In trading, there are around 35 to 42 candlestick patterns, but some of the best tools used for determining the asset price variations are as follows:
  • #1 – Bullish and Bearish Engulfing. ...
  • #2 – Bullish and Bearish Harami. ...
  • #3 – Evening Star and Morning Star. ...
  • #4 – Shooting Star. ...
  • #7 – Hammer. ...
  • #9 – Doji.

What is the most powerful bullish candlestick pattern? ›

The three white soldiers pattern occurs over three days. It consists of consecutive long green (or white) candles with small wicks, which open and close progressively higher than the previous day. It is a very strong bullish signal that occurs after a downtrend, and shows a steady advance of buying pressure.

How to master candlestick pattern? ›

How to Analyse Candlestick Chart
  1. If the upper wick on a red candle is short, then it indicates that the stock opened near the high of the day.
  2. On the other hand, if the upper wick on a green candle is short, then it indicates that the stock closed near the high of the day.
May 2, 2024

Is it worth learning candlestick patterns? ›

There are many dozens of candlestick patterns out there, but we highly discourage you from trying to remember all of them – it won't make you a better trader. Instead, learn to read price and what the way price moves tells you about what is going on in the markets.

How to predict candlestick movement? ›

A black or filled candlestick means the closing price for the period was less than the opening price; hence, it is bearish and indicates selling pressure. Meanwhile, a white or hollow candlestick means that the closing price was greater than the opening price. This is bullish and shows buying pressure.

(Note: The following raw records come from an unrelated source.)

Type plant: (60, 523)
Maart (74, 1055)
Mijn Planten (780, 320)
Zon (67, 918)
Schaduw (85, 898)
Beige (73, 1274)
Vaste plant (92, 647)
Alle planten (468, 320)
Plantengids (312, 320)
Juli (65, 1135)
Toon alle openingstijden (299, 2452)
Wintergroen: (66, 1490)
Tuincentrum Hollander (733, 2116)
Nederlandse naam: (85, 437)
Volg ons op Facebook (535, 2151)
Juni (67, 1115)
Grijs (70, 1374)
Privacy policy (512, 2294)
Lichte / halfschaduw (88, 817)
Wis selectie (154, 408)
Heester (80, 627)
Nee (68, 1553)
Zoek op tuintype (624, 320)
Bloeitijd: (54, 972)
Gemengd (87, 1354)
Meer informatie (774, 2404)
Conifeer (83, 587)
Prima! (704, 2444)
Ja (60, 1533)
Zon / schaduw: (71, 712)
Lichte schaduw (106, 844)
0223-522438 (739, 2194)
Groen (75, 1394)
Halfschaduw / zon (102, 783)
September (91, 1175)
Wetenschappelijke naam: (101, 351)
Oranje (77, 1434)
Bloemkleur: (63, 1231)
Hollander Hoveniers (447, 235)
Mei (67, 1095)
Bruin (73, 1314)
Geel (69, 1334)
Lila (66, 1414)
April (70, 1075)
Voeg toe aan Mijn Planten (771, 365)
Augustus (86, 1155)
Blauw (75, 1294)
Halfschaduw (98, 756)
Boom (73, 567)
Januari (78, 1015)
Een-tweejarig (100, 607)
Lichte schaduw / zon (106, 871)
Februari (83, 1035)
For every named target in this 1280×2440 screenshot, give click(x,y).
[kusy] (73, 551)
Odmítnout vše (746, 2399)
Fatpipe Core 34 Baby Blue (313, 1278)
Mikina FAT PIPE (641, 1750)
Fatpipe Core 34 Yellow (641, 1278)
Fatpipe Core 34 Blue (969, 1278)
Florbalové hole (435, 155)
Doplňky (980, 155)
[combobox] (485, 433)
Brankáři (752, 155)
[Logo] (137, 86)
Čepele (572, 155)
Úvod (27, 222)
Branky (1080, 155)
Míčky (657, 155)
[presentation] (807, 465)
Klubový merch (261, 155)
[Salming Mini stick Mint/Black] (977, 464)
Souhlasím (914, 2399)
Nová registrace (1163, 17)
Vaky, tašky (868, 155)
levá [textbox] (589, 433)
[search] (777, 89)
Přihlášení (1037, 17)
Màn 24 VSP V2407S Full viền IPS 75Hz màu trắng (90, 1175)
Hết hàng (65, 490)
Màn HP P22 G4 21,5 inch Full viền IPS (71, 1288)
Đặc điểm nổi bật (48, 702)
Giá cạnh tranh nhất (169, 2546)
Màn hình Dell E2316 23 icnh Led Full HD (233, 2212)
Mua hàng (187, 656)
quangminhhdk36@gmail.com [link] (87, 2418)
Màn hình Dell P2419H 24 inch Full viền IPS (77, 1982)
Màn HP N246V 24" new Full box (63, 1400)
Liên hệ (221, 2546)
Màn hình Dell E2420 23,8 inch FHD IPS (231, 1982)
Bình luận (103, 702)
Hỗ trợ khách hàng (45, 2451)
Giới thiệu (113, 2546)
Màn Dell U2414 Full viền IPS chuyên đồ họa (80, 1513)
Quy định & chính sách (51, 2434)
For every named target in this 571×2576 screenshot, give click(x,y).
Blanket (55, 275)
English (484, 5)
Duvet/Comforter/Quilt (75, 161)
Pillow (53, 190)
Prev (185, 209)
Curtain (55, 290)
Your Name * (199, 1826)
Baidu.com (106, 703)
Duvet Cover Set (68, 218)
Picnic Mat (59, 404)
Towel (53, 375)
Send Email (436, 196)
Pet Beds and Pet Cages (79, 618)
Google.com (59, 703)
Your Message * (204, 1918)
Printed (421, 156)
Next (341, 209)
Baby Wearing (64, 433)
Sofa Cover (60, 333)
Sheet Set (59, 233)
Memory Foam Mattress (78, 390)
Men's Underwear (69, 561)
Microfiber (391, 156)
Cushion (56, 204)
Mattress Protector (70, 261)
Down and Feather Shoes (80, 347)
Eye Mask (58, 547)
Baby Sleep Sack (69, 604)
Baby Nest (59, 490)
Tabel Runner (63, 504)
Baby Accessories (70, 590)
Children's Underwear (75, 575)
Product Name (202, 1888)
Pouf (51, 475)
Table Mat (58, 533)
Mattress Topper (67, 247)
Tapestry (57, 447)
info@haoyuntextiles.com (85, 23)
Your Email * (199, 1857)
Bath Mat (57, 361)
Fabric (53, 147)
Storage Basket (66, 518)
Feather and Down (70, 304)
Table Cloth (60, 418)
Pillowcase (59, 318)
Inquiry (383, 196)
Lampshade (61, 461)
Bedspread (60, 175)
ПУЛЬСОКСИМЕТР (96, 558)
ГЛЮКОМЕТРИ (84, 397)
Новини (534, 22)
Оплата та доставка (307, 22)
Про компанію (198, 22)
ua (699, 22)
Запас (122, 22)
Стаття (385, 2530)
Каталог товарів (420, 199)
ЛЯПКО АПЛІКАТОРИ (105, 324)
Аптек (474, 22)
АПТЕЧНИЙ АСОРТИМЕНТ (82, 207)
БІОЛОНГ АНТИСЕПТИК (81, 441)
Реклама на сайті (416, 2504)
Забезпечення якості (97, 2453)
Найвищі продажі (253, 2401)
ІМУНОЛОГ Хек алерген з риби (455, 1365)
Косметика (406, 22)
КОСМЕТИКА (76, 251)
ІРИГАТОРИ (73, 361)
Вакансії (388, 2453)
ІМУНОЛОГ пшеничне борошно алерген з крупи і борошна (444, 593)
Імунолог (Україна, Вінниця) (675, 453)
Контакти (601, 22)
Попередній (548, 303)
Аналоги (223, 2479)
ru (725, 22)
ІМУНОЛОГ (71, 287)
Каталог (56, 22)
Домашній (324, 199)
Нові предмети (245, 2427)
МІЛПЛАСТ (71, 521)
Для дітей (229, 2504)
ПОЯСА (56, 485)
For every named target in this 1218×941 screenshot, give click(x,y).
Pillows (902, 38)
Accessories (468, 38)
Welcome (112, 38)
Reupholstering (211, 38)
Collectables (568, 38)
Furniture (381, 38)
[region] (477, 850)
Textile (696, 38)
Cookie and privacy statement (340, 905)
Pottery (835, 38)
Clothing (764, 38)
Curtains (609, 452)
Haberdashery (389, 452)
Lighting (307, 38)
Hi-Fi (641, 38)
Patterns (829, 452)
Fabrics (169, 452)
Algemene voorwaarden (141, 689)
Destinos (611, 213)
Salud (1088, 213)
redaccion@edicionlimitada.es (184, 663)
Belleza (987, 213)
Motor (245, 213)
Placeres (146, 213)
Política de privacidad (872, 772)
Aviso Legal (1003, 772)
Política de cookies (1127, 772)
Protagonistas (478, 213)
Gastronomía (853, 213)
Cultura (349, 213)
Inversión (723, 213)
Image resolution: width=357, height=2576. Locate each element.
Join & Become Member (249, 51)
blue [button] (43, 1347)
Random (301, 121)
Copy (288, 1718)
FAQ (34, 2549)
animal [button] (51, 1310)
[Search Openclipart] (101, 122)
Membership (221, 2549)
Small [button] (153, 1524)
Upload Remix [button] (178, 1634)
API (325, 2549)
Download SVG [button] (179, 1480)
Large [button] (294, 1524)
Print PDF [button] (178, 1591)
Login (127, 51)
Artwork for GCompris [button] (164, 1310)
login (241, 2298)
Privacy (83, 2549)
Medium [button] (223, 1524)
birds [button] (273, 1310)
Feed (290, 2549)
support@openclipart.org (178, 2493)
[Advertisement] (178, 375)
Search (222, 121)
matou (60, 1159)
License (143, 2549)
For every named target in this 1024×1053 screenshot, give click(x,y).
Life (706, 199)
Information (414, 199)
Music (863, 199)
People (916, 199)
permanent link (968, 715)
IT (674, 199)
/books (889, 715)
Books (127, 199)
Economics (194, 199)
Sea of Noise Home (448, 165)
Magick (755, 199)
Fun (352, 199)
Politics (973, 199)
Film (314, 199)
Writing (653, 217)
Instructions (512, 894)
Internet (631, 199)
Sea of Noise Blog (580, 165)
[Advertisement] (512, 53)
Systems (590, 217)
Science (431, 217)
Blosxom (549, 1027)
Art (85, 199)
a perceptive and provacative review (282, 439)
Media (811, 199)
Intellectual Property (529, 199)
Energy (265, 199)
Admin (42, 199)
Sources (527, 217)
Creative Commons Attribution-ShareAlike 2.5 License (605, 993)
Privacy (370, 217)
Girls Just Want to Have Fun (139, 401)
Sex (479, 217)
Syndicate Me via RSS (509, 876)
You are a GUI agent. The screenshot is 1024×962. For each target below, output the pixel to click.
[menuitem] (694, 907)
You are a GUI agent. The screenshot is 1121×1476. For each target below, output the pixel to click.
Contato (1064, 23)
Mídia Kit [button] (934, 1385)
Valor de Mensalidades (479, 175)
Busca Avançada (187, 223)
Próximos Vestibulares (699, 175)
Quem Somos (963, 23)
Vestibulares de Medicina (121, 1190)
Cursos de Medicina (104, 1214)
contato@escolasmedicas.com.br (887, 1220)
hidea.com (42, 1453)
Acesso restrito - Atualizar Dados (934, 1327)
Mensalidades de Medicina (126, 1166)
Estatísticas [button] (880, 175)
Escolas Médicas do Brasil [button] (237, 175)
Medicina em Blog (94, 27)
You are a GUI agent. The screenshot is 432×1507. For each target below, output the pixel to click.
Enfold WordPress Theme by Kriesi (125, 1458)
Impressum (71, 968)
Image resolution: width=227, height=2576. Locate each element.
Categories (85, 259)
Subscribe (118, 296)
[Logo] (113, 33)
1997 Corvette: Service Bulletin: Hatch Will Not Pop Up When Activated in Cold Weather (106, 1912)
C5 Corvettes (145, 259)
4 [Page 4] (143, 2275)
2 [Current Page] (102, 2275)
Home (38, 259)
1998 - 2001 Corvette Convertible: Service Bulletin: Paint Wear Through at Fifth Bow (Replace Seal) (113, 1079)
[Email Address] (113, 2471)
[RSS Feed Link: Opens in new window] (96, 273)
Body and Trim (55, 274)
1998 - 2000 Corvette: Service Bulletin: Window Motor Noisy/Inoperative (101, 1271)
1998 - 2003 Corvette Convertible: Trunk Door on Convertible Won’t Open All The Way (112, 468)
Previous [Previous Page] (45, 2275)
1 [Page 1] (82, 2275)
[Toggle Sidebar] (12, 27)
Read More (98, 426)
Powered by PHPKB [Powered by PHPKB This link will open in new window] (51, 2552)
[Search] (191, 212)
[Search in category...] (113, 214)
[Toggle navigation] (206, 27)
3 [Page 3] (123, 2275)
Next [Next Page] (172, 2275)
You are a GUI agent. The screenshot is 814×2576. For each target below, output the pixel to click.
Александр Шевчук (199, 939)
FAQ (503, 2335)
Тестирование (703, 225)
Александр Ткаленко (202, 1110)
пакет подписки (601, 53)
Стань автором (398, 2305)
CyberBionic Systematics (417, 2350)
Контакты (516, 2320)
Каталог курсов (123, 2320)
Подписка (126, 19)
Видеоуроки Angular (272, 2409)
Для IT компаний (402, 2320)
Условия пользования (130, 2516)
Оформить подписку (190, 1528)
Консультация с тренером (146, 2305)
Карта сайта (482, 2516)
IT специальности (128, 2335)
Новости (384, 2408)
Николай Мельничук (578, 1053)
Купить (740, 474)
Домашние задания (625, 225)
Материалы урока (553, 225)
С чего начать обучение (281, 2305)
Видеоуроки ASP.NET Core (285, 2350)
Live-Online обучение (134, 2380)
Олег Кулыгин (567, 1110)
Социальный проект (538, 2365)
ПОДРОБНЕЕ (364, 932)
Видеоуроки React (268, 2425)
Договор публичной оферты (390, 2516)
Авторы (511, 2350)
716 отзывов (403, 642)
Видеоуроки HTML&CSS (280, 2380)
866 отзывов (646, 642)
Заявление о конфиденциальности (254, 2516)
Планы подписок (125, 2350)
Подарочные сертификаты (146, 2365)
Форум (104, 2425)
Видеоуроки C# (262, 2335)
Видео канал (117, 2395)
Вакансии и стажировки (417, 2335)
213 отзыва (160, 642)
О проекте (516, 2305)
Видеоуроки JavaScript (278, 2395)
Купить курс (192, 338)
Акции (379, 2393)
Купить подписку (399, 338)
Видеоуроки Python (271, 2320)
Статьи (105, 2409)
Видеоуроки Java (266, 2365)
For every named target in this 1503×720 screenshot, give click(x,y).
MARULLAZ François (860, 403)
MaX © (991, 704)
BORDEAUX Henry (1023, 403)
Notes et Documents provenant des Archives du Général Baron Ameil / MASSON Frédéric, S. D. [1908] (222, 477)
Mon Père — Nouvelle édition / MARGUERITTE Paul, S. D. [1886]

Which candlestick pattern is most bullish? ›

The bullish engulfing pattern and the ascending triangle pattern are considered among the most favorable candlestick patterns. As with other forms of technical analysis, it is important to look for bullish confirmation and understand that there are no guaranteed results.

What percentage of candlestick patterns win? ›

The success rate (Percent Winners) for candlestick patterns is high: Among all 75 candlestick patterns, 66% beat the S&P 500 over its holding period (de-trended).